Teachers are turning to the Internet and away from books and libraries, according to a recent survey.
In the statewide poll of more than 100 middle school social studies teachers, 72 percent said they get classroom materials and resources from the Internet. Eighteen percent said they went to the library. Nearly two out of every three said they went to the Web for lessons on Maine, while less than half said they used books.
The Center for Educational Services, an Auburn-based nonprofit group, commissioned the study. Officials there wanted to gauge how much teachers knew about an online program they created for middle-schoolers. They got their answer, and more.
Most of the teachers said they liked having laptops in the classroom. They were comfortable incorporating the Internet into school and regularly used computers in the classroom.
Frank Callanan, project director for the center, calls such comfort with computers encouraging, “especially since most of their education was probably in pre-Google days.”
He believes the state’s laptop program, which gave portable computers to every public middle school student and teacher in Maine, is helping to fuel the trend.
“This wouldn’t be happening if you had to move your room to a (computer) lab or bring the lab to your room,” he said.
In each question that compared books and computers, computers won teachers’ attention. Callanan didn’t think the shift was necessarily bad.
And some librarians agree.
They say technology is infiltrating their business, too.
“We try to find the best source of information that’s available, whether that’s print information or the Internet,” said Karen Jones, deputy director of the Lewiston Public Library.

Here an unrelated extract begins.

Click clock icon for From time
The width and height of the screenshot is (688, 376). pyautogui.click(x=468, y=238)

Like many other libraries, Lewiston’s has worked to couple old-fashioned resources with new technology. It offers Internet access and subscribes to an extensive computer database. Patrons can research a collection of magazines, newspapers and books online or search the stacks for what they want. When students are working on projects, librarians are just as likely to point them to a computer as a book.
In Auburn, the public library attracts students with its free Internet access.

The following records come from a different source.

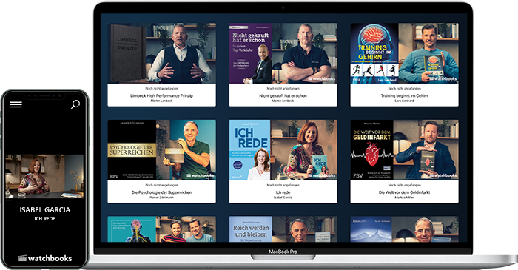
Task: Open the Reich werden und bleiben card
Action: click(283, 229)
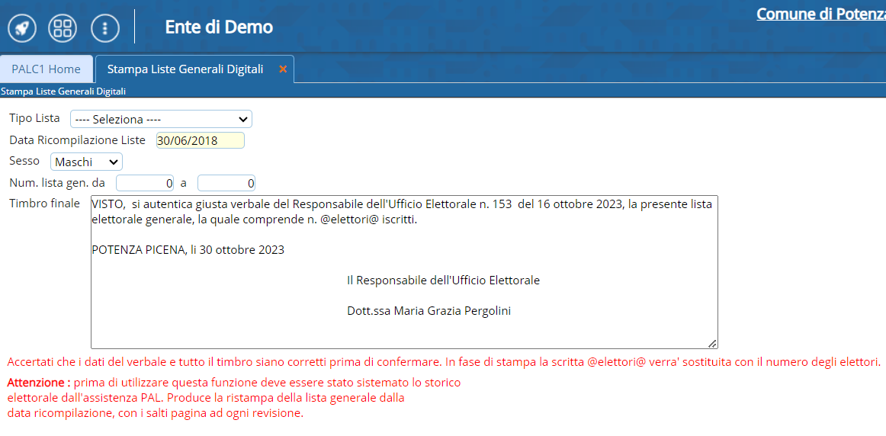Viewport: 886px width, 436px height.
Task: Expand the Tipo Lista dropdown
Action: pos(161,120)
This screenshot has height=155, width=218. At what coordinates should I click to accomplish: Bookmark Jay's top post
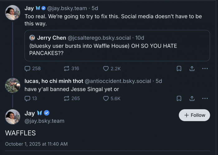(x=179, y=68)
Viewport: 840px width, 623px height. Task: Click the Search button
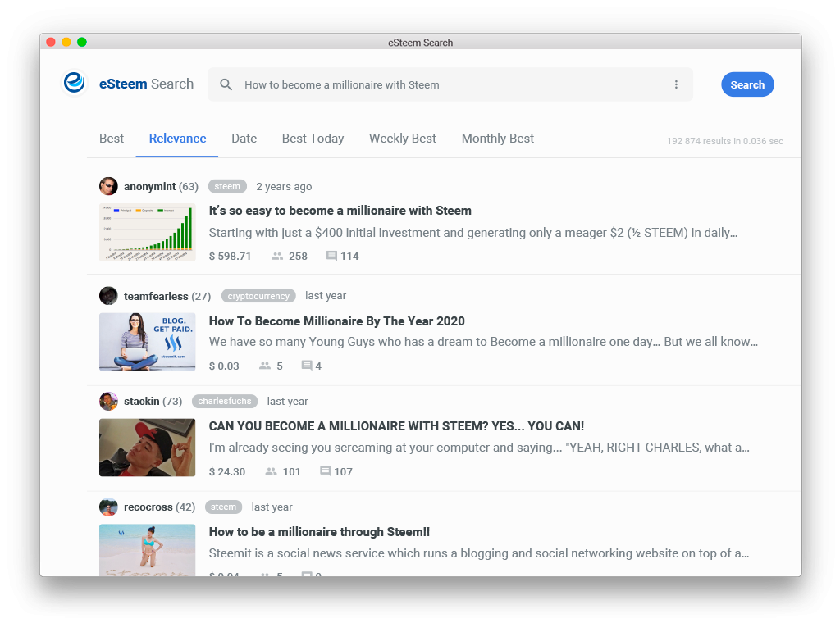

“Then we use that chance to show them all the resources,” said Director Rosemary Waltos.
An Auburn reference librarian visits area schools to teach students the right way to search the Internet. The library hosts an online book discussion group for teenagers. Its new teen area will feature computers with limited Internet access and a large database for research.
Waltos believes they can keep up with the times.
“The Internet is not going to replace public libraries,” she said.